= Chris Joseph (writer/artist) =

British-Canadian multimedia writer and artist

Chris Joseph is British/Canadian multimedia writer and artist who also creates work under the name 'babel'. He was born in Bury St Edmunds, Suffolk and now lives in Berlin.

He has collaborated with novelist Kate Pullinger on several projects, including 'The Breathing Wall' (2004), a novel that responds to the reader's breathing rate; the series of interactive multimedia stories 'Inanimate Alice' (2005, ongoing); and 'Flight Paths' (2007, ongoing), a "networked novel" created via the internet in collaboration with worldwide participants. He is editor of the post-dada magazine and network 391.org, and was a member of the Transliteracy Research Group based in De Montfort University, Leicester, UK, researching the concepts and practice of transliteracy and he has published a number of academic articles in partnership with other researchers.

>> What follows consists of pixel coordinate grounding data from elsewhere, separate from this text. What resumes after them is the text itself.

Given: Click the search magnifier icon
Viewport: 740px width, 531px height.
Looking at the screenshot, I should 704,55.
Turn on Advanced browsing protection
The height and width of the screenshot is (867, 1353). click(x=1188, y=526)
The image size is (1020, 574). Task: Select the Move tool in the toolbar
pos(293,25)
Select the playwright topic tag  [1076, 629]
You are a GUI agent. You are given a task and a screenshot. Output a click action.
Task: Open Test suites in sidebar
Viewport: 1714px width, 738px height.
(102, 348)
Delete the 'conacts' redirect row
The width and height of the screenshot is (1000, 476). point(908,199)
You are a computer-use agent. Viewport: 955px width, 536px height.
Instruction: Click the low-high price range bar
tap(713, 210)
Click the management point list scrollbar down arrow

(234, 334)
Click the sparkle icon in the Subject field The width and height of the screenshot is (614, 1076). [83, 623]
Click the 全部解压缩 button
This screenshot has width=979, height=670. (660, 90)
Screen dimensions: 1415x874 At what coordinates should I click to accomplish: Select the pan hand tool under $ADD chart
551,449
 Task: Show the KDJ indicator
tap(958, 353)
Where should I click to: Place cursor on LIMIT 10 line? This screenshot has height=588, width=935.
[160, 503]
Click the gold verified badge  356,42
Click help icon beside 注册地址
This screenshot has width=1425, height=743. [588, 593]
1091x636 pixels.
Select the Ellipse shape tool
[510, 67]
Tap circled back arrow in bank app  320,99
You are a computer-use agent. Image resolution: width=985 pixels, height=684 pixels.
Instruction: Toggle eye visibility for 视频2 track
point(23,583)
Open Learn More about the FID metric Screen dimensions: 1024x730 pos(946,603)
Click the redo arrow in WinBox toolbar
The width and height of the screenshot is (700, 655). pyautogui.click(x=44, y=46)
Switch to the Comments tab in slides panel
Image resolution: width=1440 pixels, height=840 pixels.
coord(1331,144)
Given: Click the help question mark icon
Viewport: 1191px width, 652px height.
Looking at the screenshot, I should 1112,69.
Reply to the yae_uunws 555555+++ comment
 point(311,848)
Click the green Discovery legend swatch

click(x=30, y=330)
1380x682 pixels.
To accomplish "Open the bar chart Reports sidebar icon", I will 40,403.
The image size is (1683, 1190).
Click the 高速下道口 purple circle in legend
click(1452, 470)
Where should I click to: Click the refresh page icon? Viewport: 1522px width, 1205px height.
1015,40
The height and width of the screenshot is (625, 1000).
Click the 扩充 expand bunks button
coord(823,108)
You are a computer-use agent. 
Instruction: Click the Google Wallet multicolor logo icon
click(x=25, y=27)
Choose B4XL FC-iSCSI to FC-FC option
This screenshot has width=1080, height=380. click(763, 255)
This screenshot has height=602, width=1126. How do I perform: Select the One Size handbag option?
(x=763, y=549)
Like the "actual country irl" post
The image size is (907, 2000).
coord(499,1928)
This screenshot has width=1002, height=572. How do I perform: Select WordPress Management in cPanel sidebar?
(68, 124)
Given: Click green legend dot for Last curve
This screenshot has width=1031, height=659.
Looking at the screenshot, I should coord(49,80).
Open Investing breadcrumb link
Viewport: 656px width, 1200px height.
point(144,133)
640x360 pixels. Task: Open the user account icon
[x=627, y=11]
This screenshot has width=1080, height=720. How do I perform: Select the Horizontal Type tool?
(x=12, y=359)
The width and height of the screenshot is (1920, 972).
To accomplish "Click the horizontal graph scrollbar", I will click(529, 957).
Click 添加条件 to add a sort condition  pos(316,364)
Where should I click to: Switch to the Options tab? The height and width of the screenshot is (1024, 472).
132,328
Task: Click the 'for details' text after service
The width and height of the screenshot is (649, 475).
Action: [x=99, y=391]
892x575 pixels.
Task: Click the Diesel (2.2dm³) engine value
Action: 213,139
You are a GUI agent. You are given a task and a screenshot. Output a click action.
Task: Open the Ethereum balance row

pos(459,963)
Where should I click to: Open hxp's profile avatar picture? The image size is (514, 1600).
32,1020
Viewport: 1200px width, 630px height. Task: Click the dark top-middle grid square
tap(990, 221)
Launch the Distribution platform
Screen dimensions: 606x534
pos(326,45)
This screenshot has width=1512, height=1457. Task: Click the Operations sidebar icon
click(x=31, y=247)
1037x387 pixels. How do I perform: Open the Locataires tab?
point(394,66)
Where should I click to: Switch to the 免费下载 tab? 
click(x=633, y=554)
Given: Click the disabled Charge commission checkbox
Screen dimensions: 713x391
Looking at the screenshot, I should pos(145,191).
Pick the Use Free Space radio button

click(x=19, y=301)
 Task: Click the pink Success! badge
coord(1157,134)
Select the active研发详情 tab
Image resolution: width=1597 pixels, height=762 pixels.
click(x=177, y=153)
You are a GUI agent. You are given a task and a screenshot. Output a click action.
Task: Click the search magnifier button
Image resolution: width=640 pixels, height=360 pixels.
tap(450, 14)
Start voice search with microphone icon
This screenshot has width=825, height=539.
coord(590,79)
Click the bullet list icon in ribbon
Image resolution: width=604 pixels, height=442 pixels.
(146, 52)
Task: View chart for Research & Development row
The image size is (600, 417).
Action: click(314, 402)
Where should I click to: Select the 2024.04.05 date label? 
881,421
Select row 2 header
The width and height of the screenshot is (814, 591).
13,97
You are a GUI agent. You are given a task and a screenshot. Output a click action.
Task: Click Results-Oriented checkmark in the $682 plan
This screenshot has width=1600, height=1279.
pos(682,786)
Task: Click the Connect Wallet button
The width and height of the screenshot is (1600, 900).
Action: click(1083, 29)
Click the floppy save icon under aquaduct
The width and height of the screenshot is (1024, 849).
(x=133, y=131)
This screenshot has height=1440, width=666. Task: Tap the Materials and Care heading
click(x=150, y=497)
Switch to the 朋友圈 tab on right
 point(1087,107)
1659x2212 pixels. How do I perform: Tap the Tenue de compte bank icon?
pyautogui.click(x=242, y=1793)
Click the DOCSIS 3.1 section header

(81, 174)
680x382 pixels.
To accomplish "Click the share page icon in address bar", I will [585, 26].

From 2006 to 2008 he was the first Digital Writer in Residence at the Institute of Creative Technologies in De Montfort University.

Since 2010 he has also worked as the sound designer and composer on a number of collaborations with Australian writer Mez Breeze and UK artist/programmer Andy Campbell, including 'synthetic reality game' #PRISOM and transmedia project 'All the Delicate Duplicates' (formerly 'Pluto') which was the winner of The Space Tumblr international Prize in Digital Art in 2015, and won Best Overall Game at GameCity Open Arcade in October 2016, such as Transliteracy: Crossing Divides (2007) and Aesthetics of a robot: Case study on aibo dog robots for buddy-ing devices (2014)

In 2016 he appeared as the character 'Willy Wright' in the thriller film Redistributors, by UK director Adrian Tanner.